Directions for this task
Beginning with the line that holds "You are a computer-use agent. Screen", output every remaining line of the material below exactly, and include none of the pictures.

Exercise materials

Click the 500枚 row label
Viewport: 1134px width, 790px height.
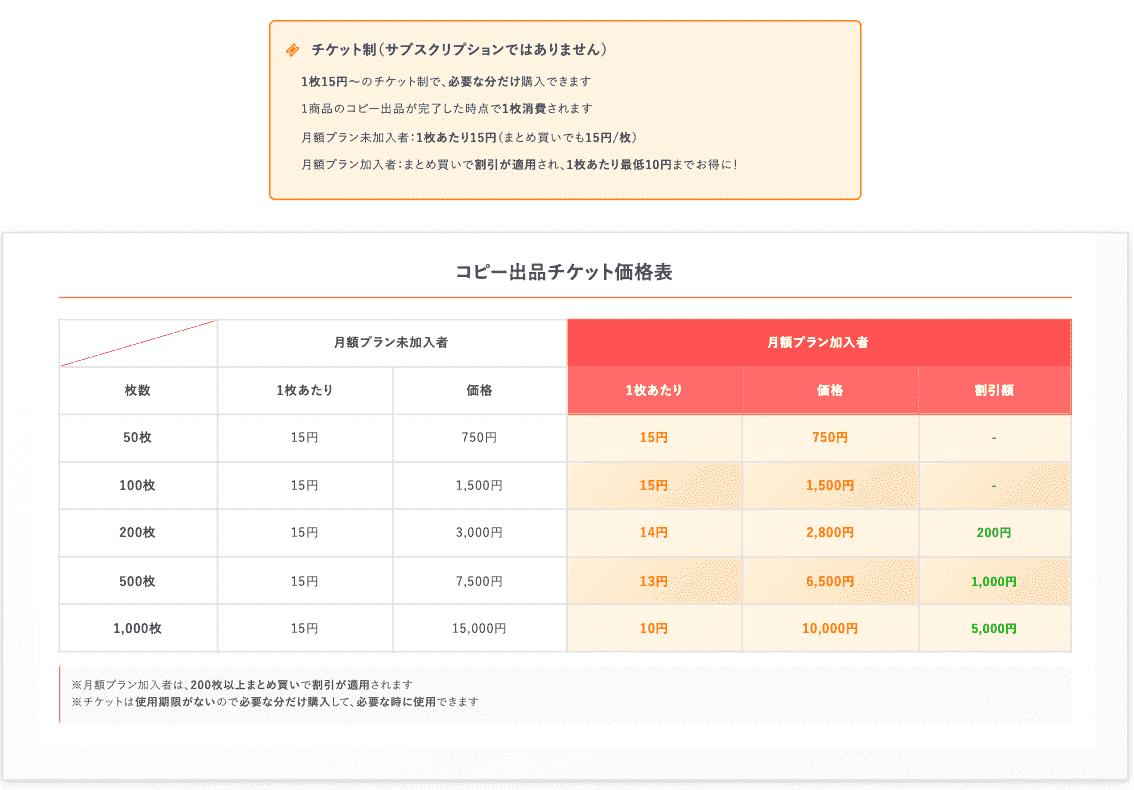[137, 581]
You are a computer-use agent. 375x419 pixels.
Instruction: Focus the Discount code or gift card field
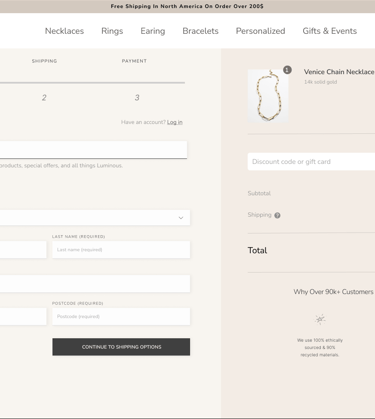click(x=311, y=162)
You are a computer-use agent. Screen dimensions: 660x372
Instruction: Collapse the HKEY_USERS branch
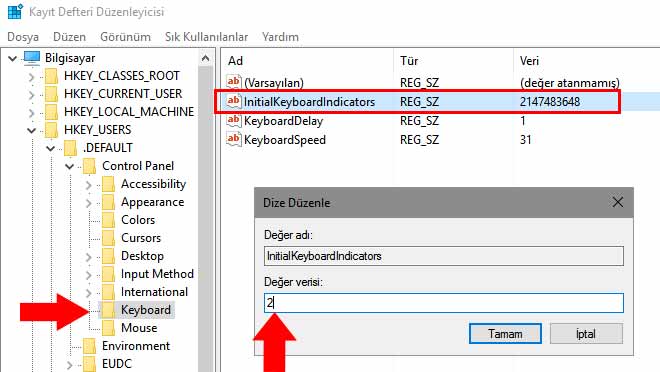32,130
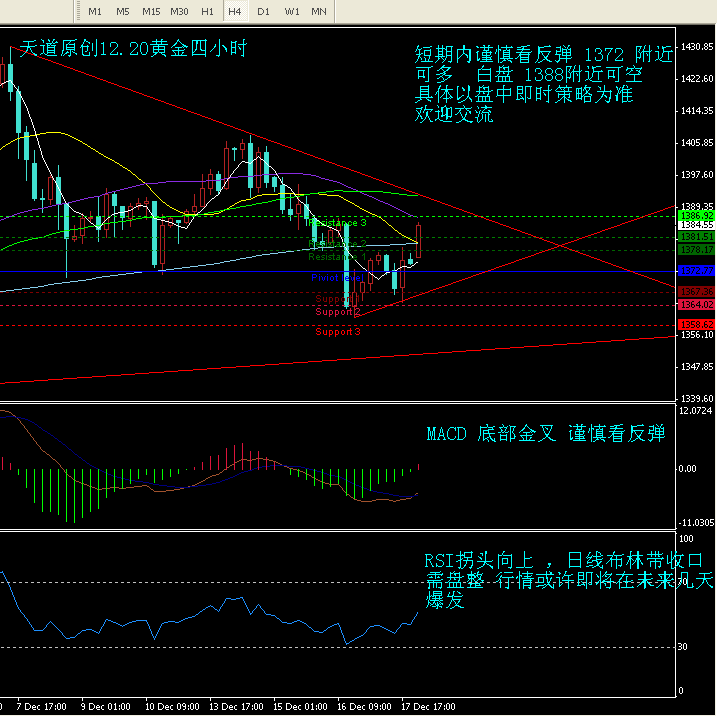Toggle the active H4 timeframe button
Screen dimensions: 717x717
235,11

Final answer
You are a computer-use agent. Screen dimensions: 660x372
Instruction: Collapse the HKEY_USERS branch
32,130
Toggle the active H4 timeframe button
Screen dimensions: 717x717
235,11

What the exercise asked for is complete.